» **YOUR OBJECTIVE**
Find every line below with the string "computer" and pick it out.

» **PROVIDED DATA**
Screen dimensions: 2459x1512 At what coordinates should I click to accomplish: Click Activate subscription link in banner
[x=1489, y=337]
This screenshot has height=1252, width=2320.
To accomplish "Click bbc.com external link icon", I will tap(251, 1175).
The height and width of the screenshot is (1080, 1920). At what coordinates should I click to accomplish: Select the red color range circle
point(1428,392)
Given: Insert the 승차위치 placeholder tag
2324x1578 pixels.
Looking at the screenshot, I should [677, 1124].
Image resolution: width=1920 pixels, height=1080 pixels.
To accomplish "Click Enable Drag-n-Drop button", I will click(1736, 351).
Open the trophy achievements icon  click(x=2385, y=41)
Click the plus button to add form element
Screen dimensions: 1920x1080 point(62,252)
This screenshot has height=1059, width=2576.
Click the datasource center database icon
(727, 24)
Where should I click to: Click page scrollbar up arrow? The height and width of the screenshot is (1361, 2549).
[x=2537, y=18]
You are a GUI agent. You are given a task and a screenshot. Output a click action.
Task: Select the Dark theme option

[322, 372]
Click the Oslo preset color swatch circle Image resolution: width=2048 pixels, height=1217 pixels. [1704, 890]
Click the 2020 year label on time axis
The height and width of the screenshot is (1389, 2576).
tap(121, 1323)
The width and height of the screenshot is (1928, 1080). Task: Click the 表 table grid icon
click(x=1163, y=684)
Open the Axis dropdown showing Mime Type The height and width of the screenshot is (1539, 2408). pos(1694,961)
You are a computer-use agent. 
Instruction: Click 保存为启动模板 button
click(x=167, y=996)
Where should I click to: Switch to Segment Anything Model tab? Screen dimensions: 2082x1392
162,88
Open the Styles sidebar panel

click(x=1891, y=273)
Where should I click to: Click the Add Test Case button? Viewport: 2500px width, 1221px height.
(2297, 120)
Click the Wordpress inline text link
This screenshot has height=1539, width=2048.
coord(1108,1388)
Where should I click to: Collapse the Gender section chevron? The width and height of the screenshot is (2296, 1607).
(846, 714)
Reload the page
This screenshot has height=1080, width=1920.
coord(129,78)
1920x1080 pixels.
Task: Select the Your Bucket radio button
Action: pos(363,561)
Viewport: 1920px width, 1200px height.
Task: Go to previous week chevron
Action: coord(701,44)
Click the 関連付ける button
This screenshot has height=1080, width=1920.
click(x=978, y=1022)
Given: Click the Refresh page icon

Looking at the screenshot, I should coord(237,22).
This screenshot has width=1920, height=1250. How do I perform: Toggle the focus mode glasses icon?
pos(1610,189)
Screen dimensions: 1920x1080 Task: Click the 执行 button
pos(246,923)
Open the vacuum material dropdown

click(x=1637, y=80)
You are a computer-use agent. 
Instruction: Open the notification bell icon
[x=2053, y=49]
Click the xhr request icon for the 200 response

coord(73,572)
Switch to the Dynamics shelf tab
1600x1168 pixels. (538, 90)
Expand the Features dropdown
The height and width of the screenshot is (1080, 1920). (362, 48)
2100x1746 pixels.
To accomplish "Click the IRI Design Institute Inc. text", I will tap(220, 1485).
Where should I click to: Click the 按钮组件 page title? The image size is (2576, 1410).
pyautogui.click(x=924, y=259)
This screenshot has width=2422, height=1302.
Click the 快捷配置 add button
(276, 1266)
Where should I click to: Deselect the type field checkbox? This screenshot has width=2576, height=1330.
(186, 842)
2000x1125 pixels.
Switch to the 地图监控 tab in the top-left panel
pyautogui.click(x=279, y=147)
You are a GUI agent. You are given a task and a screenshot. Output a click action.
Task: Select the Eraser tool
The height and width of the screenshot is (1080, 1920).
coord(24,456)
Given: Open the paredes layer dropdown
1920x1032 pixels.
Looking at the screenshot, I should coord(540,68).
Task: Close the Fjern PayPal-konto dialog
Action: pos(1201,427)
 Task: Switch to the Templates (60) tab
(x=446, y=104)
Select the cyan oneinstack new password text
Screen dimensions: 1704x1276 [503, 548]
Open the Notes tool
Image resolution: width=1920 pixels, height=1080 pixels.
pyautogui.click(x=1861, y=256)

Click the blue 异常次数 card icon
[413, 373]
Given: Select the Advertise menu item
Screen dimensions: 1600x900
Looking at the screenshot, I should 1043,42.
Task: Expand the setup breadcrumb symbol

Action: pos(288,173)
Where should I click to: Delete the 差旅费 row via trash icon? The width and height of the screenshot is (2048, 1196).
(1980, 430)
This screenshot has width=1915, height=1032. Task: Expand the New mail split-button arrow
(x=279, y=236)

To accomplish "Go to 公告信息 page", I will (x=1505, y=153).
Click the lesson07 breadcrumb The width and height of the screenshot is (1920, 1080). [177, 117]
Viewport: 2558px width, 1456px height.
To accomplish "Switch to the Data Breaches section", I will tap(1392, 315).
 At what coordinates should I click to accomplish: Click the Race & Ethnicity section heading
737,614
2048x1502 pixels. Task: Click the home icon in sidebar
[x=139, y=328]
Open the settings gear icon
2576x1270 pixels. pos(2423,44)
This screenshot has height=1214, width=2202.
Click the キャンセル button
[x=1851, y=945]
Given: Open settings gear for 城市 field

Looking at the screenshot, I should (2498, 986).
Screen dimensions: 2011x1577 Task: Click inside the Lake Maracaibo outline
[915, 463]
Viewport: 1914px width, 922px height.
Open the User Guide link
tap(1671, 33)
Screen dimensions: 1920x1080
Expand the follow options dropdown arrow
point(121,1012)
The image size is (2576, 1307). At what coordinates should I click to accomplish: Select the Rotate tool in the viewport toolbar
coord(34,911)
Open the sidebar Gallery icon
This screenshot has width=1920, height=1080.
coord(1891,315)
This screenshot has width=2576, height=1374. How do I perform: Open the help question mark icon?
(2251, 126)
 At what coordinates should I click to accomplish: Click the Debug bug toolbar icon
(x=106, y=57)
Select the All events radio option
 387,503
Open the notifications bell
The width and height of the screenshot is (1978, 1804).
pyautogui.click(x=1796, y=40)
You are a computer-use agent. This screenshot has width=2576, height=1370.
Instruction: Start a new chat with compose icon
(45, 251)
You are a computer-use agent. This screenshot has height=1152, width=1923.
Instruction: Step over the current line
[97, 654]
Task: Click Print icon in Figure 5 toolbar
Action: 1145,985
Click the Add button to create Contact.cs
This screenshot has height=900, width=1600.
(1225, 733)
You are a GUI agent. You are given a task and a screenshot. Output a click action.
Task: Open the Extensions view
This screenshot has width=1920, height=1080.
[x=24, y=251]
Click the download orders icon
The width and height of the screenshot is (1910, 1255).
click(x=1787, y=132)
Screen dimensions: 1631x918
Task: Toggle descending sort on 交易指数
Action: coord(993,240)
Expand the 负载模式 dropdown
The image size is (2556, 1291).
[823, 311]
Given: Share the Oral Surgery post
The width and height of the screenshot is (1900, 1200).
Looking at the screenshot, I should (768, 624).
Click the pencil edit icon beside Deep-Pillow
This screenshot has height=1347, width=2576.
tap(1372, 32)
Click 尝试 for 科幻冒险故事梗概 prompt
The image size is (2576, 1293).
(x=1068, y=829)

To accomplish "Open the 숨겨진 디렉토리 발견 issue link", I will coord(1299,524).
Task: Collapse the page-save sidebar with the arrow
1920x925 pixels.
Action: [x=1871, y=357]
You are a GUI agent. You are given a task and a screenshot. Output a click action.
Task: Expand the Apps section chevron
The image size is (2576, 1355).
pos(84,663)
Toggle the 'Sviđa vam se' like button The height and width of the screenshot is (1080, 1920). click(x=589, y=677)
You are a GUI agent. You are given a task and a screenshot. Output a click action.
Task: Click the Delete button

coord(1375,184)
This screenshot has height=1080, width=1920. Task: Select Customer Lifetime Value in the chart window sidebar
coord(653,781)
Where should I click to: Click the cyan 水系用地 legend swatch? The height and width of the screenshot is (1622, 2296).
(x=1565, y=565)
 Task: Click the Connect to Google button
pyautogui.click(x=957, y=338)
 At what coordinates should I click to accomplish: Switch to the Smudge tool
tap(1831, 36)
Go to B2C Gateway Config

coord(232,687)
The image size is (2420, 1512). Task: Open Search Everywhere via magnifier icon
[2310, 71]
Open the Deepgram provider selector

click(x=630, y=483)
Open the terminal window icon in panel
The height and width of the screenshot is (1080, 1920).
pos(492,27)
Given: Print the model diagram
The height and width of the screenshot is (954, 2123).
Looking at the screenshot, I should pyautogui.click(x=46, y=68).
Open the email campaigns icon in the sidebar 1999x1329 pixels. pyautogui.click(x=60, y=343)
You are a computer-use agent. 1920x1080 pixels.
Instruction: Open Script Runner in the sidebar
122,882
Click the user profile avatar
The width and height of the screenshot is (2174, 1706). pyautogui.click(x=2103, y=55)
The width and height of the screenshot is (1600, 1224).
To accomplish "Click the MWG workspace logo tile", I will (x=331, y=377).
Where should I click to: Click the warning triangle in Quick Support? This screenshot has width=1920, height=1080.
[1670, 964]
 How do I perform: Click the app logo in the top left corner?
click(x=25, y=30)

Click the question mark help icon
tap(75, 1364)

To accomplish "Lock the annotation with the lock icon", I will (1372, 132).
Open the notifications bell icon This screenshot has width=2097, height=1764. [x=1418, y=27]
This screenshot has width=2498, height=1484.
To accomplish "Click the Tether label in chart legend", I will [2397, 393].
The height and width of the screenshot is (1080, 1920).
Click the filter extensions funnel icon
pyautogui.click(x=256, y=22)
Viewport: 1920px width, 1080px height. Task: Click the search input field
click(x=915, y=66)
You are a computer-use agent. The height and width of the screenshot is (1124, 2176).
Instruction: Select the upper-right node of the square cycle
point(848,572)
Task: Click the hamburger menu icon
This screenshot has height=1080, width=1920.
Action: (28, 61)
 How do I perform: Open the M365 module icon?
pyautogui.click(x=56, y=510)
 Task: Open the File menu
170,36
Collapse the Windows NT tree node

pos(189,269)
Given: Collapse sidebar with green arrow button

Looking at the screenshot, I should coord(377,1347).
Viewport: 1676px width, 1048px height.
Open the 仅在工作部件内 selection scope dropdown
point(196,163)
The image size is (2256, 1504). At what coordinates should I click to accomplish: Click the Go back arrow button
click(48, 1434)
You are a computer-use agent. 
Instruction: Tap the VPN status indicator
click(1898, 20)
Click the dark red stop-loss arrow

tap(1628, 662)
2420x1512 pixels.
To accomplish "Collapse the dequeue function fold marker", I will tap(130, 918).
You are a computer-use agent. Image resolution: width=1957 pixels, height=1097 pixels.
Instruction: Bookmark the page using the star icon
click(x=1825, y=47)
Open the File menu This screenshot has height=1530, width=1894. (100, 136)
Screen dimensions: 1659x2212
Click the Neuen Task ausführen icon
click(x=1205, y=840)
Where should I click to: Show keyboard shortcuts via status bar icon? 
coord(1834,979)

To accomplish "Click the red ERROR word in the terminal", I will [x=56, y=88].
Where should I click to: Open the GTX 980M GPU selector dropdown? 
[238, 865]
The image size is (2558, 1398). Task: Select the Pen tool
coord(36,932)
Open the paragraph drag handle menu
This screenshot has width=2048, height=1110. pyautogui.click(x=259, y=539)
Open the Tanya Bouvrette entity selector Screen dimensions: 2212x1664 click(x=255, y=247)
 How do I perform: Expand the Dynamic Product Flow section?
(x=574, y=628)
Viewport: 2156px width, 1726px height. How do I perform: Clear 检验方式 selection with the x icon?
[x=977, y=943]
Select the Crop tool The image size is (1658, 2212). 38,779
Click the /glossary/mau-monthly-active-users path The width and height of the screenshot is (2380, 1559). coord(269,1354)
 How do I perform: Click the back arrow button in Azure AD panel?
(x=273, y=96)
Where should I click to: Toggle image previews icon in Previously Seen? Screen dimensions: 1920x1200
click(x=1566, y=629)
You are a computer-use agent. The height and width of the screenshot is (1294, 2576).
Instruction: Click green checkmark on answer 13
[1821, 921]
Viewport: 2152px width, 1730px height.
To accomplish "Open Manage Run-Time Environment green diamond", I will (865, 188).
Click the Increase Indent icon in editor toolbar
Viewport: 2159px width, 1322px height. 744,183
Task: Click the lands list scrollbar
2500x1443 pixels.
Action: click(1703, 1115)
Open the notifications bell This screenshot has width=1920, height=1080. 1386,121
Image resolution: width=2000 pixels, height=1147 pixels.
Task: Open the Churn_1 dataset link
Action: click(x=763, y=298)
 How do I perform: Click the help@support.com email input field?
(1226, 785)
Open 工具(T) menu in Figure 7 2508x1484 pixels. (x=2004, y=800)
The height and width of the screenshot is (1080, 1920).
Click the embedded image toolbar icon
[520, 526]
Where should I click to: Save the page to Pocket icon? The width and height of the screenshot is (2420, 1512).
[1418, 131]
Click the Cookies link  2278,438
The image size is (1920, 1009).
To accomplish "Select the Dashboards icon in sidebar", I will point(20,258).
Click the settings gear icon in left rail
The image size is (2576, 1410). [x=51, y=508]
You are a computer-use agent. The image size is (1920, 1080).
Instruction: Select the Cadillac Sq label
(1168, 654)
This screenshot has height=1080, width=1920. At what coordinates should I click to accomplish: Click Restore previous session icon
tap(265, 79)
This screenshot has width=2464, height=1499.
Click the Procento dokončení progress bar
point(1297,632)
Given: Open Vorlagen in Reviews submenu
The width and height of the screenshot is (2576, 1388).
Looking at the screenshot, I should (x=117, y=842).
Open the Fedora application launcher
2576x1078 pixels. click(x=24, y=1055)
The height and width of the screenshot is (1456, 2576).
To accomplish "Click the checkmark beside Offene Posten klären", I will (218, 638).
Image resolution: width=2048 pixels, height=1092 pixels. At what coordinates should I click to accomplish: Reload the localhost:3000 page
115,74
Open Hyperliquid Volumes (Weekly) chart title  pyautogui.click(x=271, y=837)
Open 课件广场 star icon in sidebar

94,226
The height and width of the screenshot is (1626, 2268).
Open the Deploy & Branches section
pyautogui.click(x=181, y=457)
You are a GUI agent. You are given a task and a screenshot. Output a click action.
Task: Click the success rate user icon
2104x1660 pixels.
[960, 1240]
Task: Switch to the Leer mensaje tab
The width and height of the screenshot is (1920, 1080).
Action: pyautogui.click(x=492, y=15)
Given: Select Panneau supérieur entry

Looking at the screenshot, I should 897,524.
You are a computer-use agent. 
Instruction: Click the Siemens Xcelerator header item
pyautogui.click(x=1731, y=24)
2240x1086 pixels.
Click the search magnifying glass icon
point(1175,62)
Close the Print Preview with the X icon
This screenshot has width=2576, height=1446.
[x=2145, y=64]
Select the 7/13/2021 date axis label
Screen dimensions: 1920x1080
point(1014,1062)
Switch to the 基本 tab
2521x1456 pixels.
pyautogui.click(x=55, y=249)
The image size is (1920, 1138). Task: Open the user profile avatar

» **ANSWER TO THIS TASK**
You are a computer-use agent. 
You are a computer-use agent. 
You are a computer-use agent. This screenshot has width=2576, height=1370.
You are a computer-use agent. This screenshot has height=1152, width=1923.
You are a computer-use agent. 1920x1080 pixels.
You are a computer-use agent. The height and width of the screenshot is (1124, 2176).
You are a computer-use agent. 
You are a computer-use agent. Image resolution: width=1957 pixels, height=1097 pixels.
You are a computer-use agent. The height and width of the screenshot is (1294, 2576).
You are a computer-use agent. The image size is (1920, 1080).
You are a computer-use agent. 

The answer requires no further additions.